And then, I was pregnant again, with another little boy to love. And I couldn’t be happier because I knew this time would be different - I had figured it out and this time it wasn’t about losing myself to motherhood, rather finding my balance. But that all came crashing down on me on December 21st, 2014 when at 39 weeks pregnant, I found out that we had lost our baby boy, Henry, and after giving birth got to hold him for just one day. Once again, I was lost, but this time it was in a sea of grief and despair. There were many, many dark days, but inside of me a fire had also be lit. A fire that whispered, “you are here, you get to live.” Slowly, overtime, that whisper became louder and louder. It told me that life is too beautiful to squander and that I have a chance now to live it for Henry. To honor him and celebrate him and make him so proud. I was no longer afraid to fall because I had seen the worst, and knew I was strong enough to survive. So, I started to take more risks and do the things I had only ever dreamed of - we started a nonprofit for called Anchors for Hope and I finally made my dream of starting a photography business a reality. Best of all, my heart was ready again to welcome another baby and in 2016 my rainbow, Theo, was born in what felt like the most miraculous and redemptive day of my life.

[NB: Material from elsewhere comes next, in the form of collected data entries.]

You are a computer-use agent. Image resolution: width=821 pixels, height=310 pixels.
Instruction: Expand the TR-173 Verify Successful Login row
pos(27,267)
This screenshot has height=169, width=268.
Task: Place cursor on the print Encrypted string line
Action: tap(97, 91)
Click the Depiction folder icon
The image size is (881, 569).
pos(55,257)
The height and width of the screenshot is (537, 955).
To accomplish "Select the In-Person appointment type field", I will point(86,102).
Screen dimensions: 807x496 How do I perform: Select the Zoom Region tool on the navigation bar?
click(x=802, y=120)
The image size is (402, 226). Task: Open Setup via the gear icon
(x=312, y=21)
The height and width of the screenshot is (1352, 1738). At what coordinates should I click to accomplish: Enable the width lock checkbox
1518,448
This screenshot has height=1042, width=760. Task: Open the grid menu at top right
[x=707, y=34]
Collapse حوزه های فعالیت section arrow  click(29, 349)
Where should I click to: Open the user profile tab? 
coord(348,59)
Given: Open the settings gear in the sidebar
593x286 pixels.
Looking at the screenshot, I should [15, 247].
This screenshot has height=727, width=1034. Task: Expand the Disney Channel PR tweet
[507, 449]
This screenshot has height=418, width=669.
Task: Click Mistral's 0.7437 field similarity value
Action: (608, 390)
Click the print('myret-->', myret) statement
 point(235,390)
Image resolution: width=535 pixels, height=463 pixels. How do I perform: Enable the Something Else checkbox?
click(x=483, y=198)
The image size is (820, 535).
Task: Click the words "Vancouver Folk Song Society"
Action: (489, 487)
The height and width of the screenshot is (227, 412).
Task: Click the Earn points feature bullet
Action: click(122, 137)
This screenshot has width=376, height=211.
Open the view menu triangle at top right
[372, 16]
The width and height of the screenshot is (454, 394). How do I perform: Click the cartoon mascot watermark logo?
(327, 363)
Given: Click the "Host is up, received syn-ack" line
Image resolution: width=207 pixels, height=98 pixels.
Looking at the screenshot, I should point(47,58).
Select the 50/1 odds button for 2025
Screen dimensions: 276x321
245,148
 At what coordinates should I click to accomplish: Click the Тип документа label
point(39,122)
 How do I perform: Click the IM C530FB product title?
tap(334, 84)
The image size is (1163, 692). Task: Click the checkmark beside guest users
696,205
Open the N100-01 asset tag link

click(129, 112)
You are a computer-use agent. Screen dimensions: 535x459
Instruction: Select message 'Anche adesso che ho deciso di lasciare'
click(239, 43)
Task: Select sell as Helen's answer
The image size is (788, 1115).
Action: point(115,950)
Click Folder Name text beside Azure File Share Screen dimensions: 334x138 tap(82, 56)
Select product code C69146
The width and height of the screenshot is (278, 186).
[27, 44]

Motherhood has been the most challenging and beautiful and worthwhile adventure I could ever imagine. But I am not unique - every woman, no matter what her journey has been like, is changed to her core when she becomes a mom. And at some point, we come to realize that it’s the challenge of it - the messy, the mundane, the pull-your-hair-out days - that makes it so darn beautiful. That it is impossible to be perfect, and every day we are falling and learning and getting back up again, and that is precisely what makes us a good mom. No, actually, we are amazing moms because we keep rising every day, and keep coming back again and again and fighting for this love that has changed us so deeply. And our kids will see that and they will be alright - in fact, they’ll grow up believing that they have the best mom in the whole wide world. And when someday we look back at the family and the life that we’ve built, we’ll know that it’s true because we did our very best and we did it with love. And that is all that truly matters.